GEOS-ESM / MAPL

MAPL is a foundation layer of the GEOS architecture, whose original purpose is to supplement the Earth System Modeling Framework (ESMF)
https://geos-esm.github.io/MAPL/
Apache License 2.0
26 stars 18 forks source link

call to ESMF_ConfigSetAttribute overwrites the next line in config (ESMF_Config) #2385

Open metdyn opened 9 months ago

metdyn commented 9 months ago

I met with an unexpected outcome when calling ESMF_ConfigSetAttribute to modify an entry in config. The code below with the input shows it overwrites the next line in the config.

 MAPL_EpochSwathMod.F90
        function create_grid()
          188 │ │ call ESMF_ConfigSetAttribute( config_grid, trim(time_string), label=trim(key)//'.Epoch_init:', _RC)

config:

  SwathGrid.Epoch_init:  '20121113T000000'
  SwathGrid.nc_Time:       'time'
  SwathGrid.nc_Longitude:   'cell_across_swath'
  call ESMF_ConfigFindLabel(config, 'SwathGrid.nc_Time:', isPresent=ispresent, rc=status)
  print*, 'SwathGrid.nc_Time: ispresent=', ispresent

shows: SwathGrid.nc_Time: ispresent= F

Moving SwathGrid.Epoch_init: '20121113T000000' to the end of the segment solves the problem. I am documenting this as a future reference.

mathomp4 commented 9 months ago

Hmm. Maybe something we want to bring to ESMF's attention?

metdyn commented 9 months ago

Hi @darianboggs,

I find this bug when in ExtDataDriver.x using nag and gcc.
However I suspect this can be reproduced using ESMF only. (I suspect it is directly related to ESMF)

For example, given a three-line config file: A: string1 B: string2 C: string3

We read the config into memory from ESMF modify the entry A: string1 to another value by calling ESMF_ConfigSetAttribute( config, trim(string), label='A', _RC)

Then we check if the nextline in the config (B: string2) is still there. I am not sure what you will get.
Thank you for your help.

darianboggs commented 8 months ago

DO NOT MERGE bugfix/wdboggs/#2385-overwrite_ESMF_ConfigSetAttribute.

Branch bugfix/wdboggs/#2385-overwrite_ESMF_ConfigSetAttribute implements the standalone app, OverwriteConfig.x, to test this bug.

OverwriteConfig.x recreates the error with the Intel compiler. @mathomp4 or @tclune may want to try compiling with NAG. make install will create the standalone recreator from Apps/OverwriteConfig.F90. OverwriteConfig.x requires no arguments, but you can supply a temp file name as the first argument. The temp file will be deleted on completion.

DO NOT MERGE bugfix/wdboggs/#2385-overwrite_ESMF_ConfigSetAttribute.

The branch not been tested for any other purpose.

mathomp4 commented 8 months ago

@darianboggs So how did you call your code and what should we look for when running it (aka, what is the "wrong" behavior)?

mathomp4 commented 8 months ago

Well, with GNU on Alderaan I get:

❯ ./OverwriteConfig.x
 temporary file: overwrite_20231017135938.710_rc.tmp
 Error closing overwrite_20231017135938.710_rc.tmp.
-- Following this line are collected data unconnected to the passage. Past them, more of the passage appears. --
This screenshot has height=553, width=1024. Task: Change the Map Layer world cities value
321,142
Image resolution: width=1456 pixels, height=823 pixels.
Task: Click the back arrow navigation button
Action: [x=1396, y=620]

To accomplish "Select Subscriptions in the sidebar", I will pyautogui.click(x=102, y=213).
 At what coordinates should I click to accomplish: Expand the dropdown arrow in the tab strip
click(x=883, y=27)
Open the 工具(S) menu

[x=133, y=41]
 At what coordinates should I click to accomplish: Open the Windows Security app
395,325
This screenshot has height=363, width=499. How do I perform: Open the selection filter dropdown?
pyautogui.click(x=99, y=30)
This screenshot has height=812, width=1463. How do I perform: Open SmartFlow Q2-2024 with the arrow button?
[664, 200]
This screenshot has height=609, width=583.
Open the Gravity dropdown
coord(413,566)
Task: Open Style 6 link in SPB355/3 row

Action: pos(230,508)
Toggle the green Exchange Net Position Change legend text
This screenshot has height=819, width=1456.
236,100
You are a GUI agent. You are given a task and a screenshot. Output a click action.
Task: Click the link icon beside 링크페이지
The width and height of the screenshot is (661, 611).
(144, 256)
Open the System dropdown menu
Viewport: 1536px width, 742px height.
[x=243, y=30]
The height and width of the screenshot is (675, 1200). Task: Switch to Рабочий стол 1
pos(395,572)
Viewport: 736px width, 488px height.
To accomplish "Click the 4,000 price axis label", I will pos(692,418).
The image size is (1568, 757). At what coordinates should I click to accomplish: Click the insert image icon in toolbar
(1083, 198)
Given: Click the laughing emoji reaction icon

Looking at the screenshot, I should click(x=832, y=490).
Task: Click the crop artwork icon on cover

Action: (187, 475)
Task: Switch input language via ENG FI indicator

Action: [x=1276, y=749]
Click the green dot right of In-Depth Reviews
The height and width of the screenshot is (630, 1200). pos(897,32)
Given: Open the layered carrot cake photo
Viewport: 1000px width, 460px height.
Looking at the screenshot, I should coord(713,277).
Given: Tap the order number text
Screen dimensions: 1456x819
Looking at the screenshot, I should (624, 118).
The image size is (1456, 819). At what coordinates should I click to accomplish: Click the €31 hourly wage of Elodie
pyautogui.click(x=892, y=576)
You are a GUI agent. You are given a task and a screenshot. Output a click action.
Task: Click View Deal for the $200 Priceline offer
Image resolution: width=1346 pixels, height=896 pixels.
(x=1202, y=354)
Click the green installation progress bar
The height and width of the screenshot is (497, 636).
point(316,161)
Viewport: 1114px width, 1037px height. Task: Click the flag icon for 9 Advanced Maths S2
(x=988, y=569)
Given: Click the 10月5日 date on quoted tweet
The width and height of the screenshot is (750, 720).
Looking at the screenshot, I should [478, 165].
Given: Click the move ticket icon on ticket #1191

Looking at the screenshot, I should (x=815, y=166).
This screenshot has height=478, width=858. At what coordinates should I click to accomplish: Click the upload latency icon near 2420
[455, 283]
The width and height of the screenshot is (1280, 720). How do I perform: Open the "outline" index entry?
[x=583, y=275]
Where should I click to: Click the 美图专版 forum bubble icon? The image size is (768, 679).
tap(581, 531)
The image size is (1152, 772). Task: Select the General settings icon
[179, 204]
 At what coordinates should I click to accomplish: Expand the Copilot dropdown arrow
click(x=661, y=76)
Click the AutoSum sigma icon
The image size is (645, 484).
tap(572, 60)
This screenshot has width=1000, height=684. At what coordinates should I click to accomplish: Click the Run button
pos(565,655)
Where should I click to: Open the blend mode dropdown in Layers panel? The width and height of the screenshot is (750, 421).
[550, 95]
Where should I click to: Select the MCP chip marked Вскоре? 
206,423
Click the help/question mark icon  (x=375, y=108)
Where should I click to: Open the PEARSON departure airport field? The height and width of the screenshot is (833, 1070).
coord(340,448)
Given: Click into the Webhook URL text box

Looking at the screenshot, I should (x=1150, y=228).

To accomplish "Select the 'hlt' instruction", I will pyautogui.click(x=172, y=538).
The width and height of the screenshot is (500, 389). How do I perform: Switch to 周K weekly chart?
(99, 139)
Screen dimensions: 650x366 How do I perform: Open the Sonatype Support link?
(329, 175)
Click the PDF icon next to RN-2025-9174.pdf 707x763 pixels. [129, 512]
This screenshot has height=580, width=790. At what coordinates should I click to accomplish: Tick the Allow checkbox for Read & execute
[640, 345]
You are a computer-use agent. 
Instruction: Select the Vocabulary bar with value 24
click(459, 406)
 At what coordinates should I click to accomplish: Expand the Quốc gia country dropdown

Manually delete if necessary.
Result - Failure: test_overwrite failed: :: ESMF_ConfigCreate successful :: write_attributes successful :: ESMF_ConfigLoadFile successful

Is there a "verbose" way to see what's happening? Lots of successfuls, but result is a Failure...

darianboggs commented 8 months ago

I pushed up simpler tests, and SimpleOverwriteConfig.x is now passing, finding the second attribute label. I am looking at the difference between SimpleOverwriteConfig.F90 and OverwriteConfig_FullTest.F90 to see why the simpler version passes, but the original version fails like Yonggang's code.

tclune commented 8 months ago

Often one must start with the large failing case and whittle tiny bits and verify it still fails. And if your not careful, it is a good idea to save intermediates so that if you trip you don't have to start over.

darianboggs commented 8 months ago

After stripping down the test to the basic test setup necessary to recreate Yonggang's context:

ESMF_Initialize
ESMF_ConfigCreate
ESMF_ConfigLoadFromFile

and then calling ESMF_ConfigSetAttribute for the first attribute, the test found the second attribute by calling ESMF_ConfigFindLabel. This does not recreate the problem that Yonggang found.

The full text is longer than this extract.